Ghetto Fabulous

Most environments running VMware would like some way to backup, protect and revision VMs. There are a number of commercial products that do a good job protecting VMs; products such as Veeam Backup and Replication, Quest Software (formerly Vizioncore ) vRanger and PHD Virtual Backup to name a few. This post will focus on the implementation of much lower cost (free) implementation of a backup and recovery solution for VMware. As with any free or open source software there is no right or wrong implementation model so this is a post that will talk about how ghettoVCB was implemented with Data Doman to enhance the protection of VMs.

Why?…

What was the driver behind the requirement for image level protection of VMs in this particular instance? Within the particular environment that I am referencing in this post the customer has a fairly large ESX farm at their production site. Most of the production infrastructure is replicated to a DR location with the exception of some of the “less critical” systems. The DR site also has some running VMs such as domain controllers, etc… also deemed “less critical” so these are not replicated. You may ask why these are not replicated, the short answer is the customer uses EMC RecoverPoint to replicate data from Site A to Site B in conjunction with VMware SRM to facilitate failover, until recently (VNX) RecoverPoint had a capacity based license so dollars were saved by only replicating critical systems. Backups are taken of all systems but this does not provide the ability to restore an older VM image. A storage migration was being done from an older SAN infrastructure to a new SAN infrastructure, the migration was deemed completed but there was one VMFS volume that was missed and never migrated, the OEM was contracted to a do a date erasure on the old SAN prior to removing it from the data center. It was at that time that the “less critical” systems were lost and everyone realized that they were not really “less critical”. VMs needed to be rebuilt, this was labor intensive and could have been avoided had a good VM backup strategy been in place.

Discussions around how to protect against this in the future started to occur, the interesting thing was as part of the new infrastructure Data Domain was implemented as a backup to disk target but there was no money left in the budget to implement a commercial VMware image level backup product. vGhetto ghettoVCB to the rescue! With a little bit of design vGhetto was implemented on all the ESX servers and has been running successfully for over a year.

How to get started…

Download the appropriate ghettoVCB code from the vGhetto Script Repository there are multiple versions (you should use the latest version, the implementation discussed in this post uses ghettoVCBg2). All of the prerequisites and usage is well documented on the vGhetto site. Take your time and read, don’t jump in to this without reading the documentation.

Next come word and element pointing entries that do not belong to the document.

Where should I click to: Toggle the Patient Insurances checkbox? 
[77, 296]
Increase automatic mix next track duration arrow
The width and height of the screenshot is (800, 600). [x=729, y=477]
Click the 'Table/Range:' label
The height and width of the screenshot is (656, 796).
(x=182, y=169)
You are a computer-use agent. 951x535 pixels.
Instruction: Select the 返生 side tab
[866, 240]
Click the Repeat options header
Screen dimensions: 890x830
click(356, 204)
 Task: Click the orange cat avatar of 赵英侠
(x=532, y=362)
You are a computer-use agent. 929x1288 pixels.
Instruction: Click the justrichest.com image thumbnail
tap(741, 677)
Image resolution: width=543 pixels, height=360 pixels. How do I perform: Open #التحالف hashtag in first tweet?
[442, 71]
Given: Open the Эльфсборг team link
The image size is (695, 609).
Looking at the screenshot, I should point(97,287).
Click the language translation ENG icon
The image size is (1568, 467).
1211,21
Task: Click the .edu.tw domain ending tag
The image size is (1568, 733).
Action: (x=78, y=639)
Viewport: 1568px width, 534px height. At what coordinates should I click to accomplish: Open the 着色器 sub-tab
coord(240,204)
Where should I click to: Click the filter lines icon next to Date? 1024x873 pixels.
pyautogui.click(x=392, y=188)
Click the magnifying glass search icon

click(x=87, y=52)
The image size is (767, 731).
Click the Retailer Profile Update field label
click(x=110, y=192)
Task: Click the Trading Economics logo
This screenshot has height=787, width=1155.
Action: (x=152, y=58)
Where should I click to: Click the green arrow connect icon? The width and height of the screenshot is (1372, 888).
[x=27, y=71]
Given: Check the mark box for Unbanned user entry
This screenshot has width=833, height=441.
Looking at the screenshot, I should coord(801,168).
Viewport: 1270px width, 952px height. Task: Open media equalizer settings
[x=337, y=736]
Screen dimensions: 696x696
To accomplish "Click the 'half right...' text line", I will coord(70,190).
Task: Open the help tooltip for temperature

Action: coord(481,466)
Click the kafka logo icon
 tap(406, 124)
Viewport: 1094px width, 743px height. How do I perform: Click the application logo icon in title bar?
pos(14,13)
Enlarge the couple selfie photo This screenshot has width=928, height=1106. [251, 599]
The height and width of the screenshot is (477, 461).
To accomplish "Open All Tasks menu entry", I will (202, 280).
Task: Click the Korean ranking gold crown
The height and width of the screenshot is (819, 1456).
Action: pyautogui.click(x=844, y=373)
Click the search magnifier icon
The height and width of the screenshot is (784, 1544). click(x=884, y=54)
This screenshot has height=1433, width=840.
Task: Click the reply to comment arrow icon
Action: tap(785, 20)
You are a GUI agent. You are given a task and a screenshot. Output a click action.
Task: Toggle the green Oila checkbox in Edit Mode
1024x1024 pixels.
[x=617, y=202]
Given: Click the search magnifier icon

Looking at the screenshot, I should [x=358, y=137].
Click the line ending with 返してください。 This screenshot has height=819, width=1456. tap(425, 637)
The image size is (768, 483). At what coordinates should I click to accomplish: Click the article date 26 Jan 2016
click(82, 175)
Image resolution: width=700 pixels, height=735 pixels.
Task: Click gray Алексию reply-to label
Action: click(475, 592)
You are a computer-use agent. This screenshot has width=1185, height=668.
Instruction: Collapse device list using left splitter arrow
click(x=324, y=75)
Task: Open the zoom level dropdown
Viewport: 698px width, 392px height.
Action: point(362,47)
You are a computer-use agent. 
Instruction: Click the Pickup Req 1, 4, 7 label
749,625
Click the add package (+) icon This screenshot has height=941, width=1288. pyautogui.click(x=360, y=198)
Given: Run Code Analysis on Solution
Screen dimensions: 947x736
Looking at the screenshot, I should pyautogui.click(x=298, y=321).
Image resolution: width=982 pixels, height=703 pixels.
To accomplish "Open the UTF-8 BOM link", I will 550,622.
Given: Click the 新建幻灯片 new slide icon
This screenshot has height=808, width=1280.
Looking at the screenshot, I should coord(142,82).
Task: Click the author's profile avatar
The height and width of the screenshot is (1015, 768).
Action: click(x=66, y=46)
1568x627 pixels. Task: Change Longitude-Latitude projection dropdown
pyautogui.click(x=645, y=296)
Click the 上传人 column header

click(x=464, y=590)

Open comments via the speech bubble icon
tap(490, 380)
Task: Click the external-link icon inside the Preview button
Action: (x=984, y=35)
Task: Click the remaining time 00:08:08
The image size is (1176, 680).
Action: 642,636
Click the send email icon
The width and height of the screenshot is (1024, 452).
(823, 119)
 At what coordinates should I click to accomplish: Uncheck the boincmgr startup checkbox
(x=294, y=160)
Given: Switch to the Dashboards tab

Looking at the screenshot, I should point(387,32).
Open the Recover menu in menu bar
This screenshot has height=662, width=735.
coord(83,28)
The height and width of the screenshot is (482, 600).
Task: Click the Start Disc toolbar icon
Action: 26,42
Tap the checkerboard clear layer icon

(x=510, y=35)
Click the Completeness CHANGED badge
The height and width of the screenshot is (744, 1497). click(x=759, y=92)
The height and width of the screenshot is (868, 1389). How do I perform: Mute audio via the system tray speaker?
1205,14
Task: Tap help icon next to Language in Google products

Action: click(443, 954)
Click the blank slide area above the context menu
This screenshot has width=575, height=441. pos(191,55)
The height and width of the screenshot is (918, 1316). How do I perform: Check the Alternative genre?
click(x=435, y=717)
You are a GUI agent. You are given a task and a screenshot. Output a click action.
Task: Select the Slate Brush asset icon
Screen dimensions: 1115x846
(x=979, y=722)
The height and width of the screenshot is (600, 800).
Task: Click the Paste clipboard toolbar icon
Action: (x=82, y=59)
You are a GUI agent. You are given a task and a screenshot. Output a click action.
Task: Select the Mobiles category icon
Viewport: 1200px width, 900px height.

Note: You will have to edit configuration files for vGhetto to setup alerts, retention, backup locations, etc… be sure to read the documentation carefully.

The Implementation details…

High-level Topology

Note: Site A and Site B backups target share on each respective DD670 (e.g. \\siteADD670\siteAvmbackup for daily backups at Site A) these are replicated to the peer DD670. Replicated data is accessible at the target side by accessing the backup sharename (e.g. – \\siteADD670\siteAvmbackup replicated data would be accessible by accessing \\siteBDD670\backup\siteA_vm_backup_replica).

In the environment that this deployment was done all of the ESX servers are running ESX 4.1 full (not ESXi) so the service console was leveraged, deployment models can differ from using the remote support console to using the vMA (vSphere Management Assistant). This is why it is critical that you read the ghettoVCB documentation.

Step-bt-Step…

  • Develop and document an architecture / design, this will require a little planning to make deployment as easy as possible.
  • Create a CIFS of NFS share on the Data Domain or other CIFS/NFS target.
    • If you want to keep the cost to nearly zero I recommend Opendedup
    • In this case Data Domain 670s already existed in both locations
    • I created two shares in each location one for daily backups and one for monthly backups (see High-level topology)

The reason for two shares is that only one (1) monthly is retained on the monthly share and fourteen (14) daily backups are maintained on the daily share. There is a tape backup job monthly that vaults the VM image backups from the monthly share.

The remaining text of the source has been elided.